Date: Saturday, November 6, 2021

Title: Abstracts: Imaging of Rheumatic Diseases (0466–0469)

Session Type: Abstract Session

Session Time: 11:15AM-11:30AM

Background/Purpose: The heel is a frequently affected anatomical site for enthesitis in spondyloarthritis (SpA).1 Recently, the Outcome Measures in Rheumatology (OMERACT) group developed and validated the Heel Enthesitis MRI Scoring system (HEMRIS) that takes both inflammatory and structural features of enthesitis into account.2 ACHILLES (NCT02771210) is a prospective randomized controlled trial, investigating both clinical and imaging endpoints in patients (pts) with SpA and heel enthesitis.3 Here, we report a post hoc analysis applying HEMRIS system in blinded and centrally read MRI data of the heel from the ACHILLES trial (N=204).

Methods: ACHILLES included pts (≥18 years) with active psoriatic arthritis or axial SpA, with clinical and MRI-positive heel enthesitis, refractory to standard treatment (either Non-steroidal anti-inflammatory drugs or Tumor necrosis factor-inhibitors). Pts were randomized to receive s.c. secukinumab (SEC) 150 mg, 300 mg or placebo (PBO) at baseline, Weeks (Wks) 1, 2, 3, and 4, followed by once every 4 wks. At Wk 24, pts on PBO were switched to SEC 150 or 300 mg. MRI-positive heel enthesitis was confirmed in all pts by local investigators and was defined as tendinitis and/or bone marrow edema (BME) in the area of the Achilles’ tendon and/or the plantar aponeurosis. MRIs were performed at three time points: screening (SCR), Wks 24, and 52. In the present analysis, all MRIs were re-evaluated by two blinded central readers in a consensus read fashion for a priori defined MRI parameters based on HEMRIS system.

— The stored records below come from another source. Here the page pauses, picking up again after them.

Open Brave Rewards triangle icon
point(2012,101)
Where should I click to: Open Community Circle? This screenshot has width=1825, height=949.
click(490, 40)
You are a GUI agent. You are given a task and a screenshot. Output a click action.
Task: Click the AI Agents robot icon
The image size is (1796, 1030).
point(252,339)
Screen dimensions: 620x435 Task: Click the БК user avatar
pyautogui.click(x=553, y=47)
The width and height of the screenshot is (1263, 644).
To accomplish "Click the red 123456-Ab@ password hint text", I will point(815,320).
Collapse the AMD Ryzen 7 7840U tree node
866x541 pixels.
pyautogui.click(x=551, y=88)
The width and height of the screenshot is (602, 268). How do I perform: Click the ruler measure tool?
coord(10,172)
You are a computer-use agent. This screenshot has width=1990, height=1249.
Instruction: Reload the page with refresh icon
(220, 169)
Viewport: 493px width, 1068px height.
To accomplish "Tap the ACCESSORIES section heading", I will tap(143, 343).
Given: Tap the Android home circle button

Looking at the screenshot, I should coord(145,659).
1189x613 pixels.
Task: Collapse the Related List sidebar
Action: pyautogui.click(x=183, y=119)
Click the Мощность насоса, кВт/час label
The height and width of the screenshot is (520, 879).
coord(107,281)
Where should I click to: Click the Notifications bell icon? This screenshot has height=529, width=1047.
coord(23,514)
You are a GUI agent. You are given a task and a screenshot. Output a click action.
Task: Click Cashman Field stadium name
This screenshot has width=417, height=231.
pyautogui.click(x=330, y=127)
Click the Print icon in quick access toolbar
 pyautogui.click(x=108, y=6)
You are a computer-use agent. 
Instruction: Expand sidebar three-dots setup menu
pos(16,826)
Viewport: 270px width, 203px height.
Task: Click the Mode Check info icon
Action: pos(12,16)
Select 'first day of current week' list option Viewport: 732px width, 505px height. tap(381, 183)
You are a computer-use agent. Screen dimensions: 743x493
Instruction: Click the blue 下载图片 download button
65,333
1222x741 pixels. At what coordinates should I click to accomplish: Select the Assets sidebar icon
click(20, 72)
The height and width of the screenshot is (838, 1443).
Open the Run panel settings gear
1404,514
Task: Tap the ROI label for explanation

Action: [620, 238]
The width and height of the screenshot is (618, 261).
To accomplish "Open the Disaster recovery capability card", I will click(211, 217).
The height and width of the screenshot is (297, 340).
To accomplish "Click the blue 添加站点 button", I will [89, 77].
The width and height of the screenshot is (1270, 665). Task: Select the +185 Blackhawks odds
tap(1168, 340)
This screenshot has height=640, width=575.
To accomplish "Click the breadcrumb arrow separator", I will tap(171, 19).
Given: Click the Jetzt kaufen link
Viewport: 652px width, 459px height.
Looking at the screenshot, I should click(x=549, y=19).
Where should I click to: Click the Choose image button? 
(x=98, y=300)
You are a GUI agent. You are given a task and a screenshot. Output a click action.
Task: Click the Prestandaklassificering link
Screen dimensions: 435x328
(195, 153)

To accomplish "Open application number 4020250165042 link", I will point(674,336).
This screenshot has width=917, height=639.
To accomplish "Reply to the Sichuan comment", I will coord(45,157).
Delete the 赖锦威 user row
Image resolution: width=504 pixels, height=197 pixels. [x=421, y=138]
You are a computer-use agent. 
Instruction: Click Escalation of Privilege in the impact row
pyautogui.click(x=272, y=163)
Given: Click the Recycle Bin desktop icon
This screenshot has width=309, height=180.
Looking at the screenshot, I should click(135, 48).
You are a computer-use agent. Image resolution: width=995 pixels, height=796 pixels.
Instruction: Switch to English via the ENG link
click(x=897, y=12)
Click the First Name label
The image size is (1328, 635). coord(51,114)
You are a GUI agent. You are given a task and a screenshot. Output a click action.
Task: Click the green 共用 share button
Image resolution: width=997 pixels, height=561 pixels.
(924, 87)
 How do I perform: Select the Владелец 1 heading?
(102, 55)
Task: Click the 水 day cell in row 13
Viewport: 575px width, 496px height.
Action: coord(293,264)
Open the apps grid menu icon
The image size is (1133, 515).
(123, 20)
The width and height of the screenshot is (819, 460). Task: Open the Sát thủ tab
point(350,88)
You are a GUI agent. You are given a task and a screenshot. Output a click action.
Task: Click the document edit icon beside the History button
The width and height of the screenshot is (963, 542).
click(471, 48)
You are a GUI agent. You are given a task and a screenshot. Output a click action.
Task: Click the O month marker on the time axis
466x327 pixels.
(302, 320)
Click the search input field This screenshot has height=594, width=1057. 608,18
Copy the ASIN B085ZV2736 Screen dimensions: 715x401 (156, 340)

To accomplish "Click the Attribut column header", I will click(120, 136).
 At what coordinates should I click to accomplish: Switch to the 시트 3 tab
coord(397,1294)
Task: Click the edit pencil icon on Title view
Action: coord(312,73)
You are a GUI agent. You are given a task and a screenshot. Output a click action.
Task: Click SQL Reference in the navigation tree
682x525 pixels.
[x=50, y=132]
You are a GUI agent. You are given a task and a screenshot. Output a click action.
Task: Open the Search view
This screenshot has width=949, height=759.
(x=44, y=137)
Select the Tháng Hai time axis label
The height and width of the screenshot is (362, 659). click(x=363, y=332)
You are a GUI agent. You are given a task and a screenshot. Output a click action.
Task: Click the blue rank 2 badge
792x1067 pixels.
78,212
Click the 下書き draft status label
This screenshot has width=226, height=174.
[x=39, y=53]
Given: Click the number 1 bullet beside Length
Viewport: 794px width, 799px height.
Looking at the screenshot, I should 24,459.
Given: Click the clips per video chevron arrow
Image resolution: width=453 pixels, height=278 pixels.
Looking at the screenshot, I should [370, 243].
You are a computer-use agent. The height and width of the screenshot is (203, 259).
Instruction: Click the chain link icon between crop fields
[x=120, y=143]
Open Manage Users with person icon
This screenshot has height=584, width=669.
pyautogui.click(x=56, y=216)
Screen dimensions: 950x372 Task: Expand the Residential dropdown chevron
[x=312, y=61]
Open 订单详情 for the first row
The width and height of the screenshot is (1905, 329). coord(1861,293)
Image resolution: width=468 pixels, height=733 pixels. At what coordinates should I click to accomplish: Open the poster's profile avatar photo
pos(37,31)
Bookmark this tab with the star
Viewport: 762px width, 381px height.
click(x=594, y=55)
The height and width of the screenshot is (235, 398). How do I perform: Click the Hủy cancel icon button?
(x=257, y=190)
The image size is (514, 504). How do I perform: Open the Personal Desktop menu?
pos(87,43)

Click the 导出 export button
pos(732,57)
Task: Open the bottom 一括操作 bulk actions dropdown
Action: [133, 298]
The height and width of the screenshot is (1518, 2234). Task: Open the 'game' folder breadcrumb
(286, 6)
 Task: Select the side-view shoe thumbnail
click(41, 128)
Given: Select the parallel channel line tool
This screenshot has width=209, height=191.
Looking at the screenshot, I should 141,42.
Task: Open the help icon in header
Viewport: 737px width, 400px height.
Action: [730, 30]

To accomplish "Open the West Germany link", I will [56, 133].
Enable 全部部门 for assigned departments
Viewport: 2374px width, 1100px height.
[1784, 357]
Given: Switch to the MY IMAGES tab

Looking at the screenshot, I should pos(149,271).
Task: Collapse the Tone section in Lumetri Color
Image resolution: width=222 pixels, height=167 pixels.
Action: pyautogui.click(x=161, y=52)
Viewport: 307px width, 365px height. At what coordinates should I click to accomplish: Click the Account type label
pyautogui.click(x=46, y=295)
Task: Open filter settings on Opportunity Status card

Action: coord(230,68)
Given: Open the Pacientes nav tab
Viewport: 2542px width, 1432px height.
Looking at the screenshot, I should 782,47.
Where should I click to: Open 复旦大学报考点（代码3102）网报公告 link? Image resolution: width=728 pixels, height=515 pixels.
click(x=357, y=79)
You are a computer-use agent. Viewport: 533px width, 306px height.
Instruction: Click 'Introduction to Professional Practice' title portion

Results: Structural and inflammatory parameters at SCR are shown in Figure. At SCR, 156/204 (76.5%) pts presented with total entheseal inflammation score >0, 131/204 (64.2%) with total structural damage score >0, and 171/204 (83.8 %) with any entheseal inflammation and/or structural damage, considering both Achilles tendon and plantar fascia. The mean total entheseal inflammation score at SCR was 3.58 (N=204) and the mean change (SD) from SCR to Wk 24 and to Wk 52 was -1.05 (2.11) and -1.26 (2.28) in the SEC group vs -0.74 (2.21) and -1.17 (2.73) in the placebo group, respectively. The mean total structural damage score at SCR was 1.85 (N=204) and the mean change (SD) from SCR to Wk 24 and to Wk 52 was -0.01 (0.71) and -0.09 (0.66) in the SEC group vs 0.12 (0.56) and 0.06 (0.83) in the PBO-SEC group, respectively. Mean scores at SCR and mean change over time for individual parameters are given in Table 1 and Table 2, respectively.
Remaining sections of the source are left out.